Every line from the one with "You are a computer-use" to the end of the listing below must be printed exactly, with no other text and no pictures.

⟨

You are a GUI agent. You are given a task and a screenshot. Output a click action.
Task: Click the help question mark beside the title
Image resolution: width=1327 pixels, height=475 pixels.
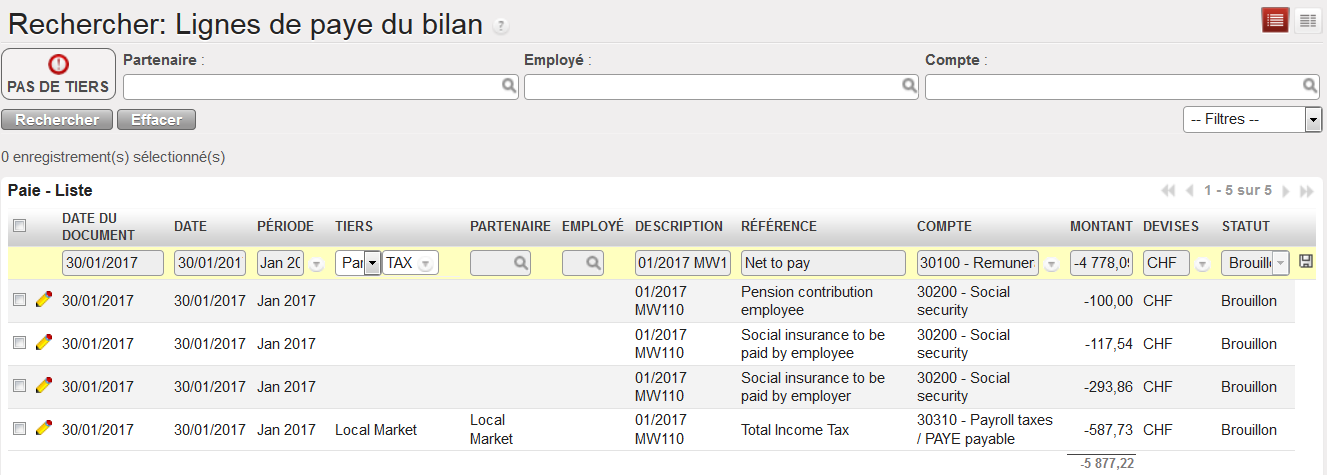[501, 27]
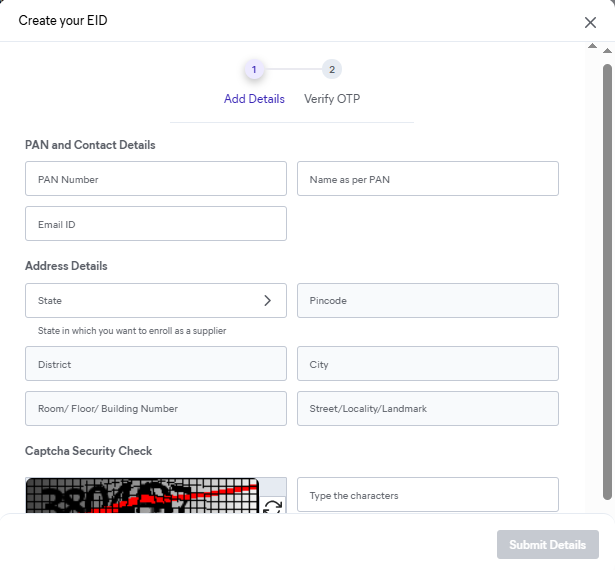Click the Street/Locality/Landmark field
Screen dimensions: 615x570
pos(427,408)
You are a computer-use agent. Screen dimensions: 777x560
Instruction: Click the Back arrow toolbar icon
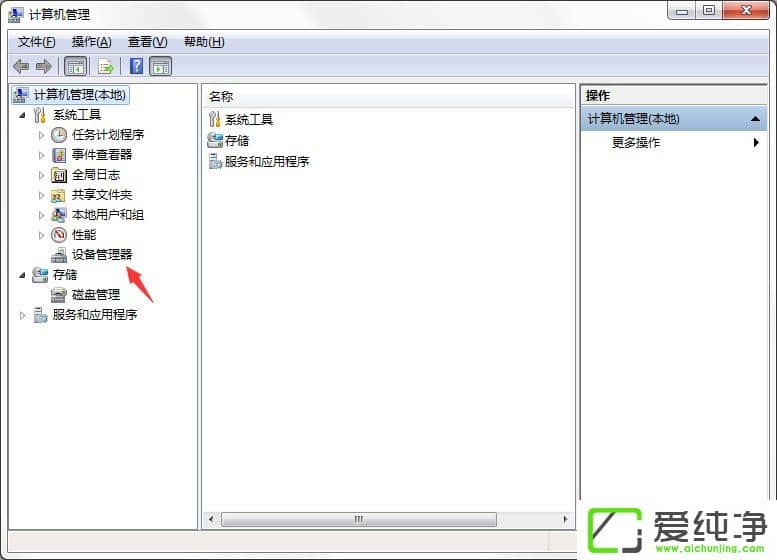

⟩

» **RESULT OF THIS TASK**:
You are a computer-use agent. Screen dimensions: 777x560
Instruction: Click the Back arrow toolbar icon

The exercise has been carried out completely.